The next step is to assume that word refers to a slightly more complicated rule—one that uses bracketed words in its right-hand side, but only words that refer to rules with no
bracketed words of their own. When you encounter a recursive call to gen_aux, do not try to figure out what it does. Instead, remember that you have already convinced yourself that it
works in this case, because you know that at worst, its argument is a category that does not lead to any further bracketed words. Eventually, you will see that the function works in all cases, because each recursive call simplifies the argument.

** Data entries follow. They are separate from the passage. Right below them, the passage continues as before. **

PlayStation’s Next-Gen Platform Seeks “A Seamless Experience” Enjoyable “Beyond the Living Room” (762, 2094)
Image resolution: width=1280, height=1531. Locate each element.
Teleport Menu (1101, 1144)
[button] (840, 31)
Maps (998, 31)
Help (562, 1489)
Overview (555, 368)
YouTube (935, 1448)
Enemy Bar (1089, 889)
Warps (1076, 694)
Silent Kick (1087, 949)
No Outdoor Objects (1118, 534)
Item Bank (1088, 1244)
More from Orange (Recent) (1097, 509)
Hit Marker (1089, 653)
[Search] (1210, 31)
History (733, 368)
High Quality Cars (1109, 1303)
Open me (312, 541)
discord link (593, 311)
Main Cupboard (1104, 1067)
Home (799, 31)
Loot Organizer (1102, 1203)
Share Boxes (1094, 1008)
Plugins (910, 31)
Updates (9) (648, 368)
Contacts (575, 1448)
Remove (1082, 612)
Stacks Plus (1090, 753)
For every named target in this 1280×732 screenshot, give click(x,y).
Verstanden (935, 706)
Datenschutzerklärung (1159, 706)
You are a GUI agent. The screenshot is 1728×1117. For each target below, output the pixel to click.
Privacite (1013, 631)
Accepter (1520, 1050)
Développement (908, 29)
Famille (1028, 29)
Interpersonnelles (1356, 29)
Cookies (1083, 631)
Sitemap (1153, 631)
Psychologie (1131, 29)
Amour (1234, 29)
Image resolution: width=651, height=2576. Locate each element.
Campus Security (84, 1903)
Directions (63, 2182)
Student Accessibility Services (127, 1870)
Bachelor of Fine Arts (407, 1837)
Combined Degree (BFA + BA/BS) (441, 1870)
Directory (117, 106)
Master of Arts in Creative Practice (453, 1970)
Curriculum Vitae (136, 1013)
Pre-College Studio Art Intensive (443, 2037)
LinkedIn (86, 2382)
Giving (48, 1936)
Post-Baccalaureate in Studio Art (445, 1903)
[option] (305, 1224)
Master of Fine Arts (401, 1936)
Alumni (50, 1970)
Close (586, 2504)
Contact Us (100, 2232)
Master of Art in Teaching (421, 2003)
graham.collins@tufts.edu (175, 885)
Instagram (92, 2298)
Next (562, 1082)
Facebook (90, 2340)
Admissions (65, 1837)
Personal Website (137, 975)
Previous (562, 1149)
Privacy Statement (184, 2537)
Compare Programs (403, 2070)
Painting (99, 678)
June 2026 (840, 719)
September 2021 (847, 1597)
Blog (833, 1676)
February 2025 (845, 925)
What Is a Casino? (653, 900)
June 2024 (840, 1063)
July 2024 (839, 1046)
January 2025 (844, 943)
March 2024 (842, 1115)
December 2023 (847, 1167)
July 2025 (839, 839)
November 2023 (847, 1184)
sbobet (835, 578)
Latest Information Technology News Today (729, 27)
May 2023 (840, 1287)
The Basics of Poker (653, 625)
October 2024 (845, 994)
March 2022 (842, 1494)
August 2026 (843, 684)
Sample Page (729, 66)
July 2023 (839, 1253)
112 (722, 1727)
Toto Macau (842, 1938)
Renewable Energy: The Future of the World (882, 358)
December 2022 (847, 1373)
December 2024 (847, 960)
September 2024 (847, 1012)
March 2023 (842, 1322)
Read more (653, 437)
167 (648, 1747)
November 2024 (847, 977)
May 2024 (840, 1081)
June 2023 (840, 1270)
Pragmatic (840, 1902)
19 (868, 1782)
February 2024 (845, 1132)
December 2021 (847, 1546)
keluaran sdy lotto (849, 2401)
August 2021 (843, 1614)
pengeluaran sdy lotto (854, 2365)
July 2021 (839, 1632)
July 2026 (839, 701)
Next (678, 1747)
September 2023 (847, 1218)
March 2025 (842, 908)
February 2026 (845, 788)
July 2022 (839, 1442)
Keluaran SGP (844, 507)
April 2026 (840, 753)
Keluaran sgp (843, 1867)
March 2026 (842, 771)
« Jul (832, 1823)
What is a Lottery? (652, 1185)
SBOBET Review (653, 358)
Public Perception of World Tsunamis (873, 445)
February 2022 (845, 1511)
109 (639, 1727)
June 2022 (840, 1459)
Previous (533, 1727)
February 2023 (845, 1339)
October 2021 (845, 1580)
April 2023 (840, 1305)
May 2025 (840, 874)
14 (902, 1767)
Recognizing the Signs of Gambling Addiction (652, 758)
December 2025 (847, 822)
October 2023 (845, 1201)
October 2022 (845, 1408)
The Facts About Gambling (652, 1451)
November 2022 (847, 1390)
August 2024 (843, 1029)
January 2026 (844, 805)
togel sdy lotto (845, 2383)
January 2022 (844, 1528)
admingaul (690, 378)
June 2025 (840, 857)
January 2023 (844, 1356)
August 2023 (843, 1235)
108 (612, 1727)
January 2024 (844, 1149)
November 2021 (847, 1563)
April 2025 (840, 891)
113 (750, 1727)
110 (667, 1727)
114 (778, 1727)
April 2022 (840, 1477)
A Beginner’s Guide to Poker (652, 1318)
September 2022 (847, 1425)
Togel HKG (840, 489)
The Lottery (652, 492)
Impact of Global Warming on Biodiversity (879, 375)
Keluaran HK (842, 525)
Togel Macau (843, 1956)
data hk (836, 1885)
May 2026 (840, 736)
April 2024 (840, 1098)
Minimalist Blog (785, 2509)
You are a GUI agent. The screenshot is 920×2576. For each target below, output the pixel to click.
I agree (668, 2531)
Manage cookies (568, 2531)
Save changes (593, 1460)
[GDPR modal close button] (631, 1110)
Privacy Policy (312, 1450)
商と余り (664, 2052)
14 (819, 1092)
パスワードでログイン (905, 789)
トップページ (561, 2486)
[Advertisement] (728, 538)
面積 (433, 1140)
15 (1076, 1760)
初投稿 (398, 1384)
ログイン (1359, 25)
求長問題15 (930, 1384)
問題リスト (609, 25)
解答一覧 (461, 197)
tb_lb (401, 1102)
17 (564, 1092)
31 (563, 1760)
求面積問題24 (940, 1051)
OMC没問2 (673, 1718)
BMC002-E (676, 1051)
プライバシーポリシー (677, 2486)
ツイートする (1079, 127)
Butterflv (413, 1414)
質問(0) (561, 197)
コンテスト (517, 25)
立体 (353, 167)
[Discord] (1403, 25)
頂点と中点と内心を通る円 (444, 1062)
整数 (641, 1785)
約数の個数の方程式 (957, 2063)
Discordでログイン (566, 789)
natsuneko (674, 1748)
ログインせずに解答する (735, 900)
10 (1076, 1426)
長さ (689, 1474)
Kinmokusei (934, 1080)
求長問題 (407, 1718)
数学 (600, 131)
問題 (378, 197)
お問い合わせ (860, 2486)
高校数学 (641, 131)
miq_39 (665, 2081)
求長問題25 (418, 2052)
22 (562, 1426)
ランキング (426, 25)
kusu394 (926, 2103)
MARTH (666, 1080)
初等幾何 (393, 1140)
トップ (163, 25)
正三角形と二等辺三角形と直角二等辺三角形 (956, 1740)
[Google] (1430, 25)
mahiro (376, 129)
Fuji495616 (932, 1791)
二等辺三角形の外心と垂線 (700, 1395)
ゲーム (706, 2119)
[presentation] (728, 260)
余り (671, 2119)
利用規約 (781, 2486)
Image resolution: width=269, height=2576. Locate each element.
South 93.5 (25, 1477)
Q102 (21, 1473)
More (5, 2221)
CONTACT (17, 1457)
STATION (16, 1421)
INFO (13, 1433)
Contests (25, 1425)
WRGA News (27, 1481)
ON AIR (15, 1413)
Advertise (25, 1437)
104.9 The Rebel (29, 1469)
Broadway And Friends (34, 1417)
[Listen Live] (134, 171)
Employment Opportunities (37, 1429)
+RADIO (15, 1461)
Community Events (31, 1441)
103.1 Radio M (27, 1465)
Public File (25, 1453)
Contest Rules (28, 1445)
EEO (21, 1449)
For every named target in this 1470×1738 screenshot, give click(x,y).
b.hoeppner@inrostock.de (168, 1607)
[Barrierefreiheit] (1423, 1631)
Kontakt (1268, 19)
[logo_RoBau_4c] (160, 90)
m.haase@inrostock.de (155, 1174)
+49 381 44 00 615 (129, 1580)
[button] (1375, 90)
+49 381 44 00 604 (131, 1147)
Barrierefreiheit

We do not know any sure way to explain recursion. Our experience is that people stare at recursive programs for a long time without understanding how they work. Then, one day, they suddenly get it—and they don't understand why they ever thought it was difficult. Evidently, the key to understanding recursion is to begin by understanding recursion. The rest is easy.
Having written gen_sentence, read_grammar, and the associated auxiliary functions, we'll want to use them:
int main() {
// generate the sentence
vector<string> sentence = gen_sentence(read_grammar(cin));
// write the first word, if any
vector<string>::const_iterator it = sentence.begin();
if (!sentence.empty()) { cout << *it;
++it;
}
// write the rest of the words, each preceded by a space while (it != sentence.end()) {
cout << " " << *it;
++it;
}
cout << endl;
return 0;
}
We read the grammar, generate a sentence from it, and then write the sentence a word at a time. The only even minor complexity is that we put a space in front of the second and subsequent words of the sentence.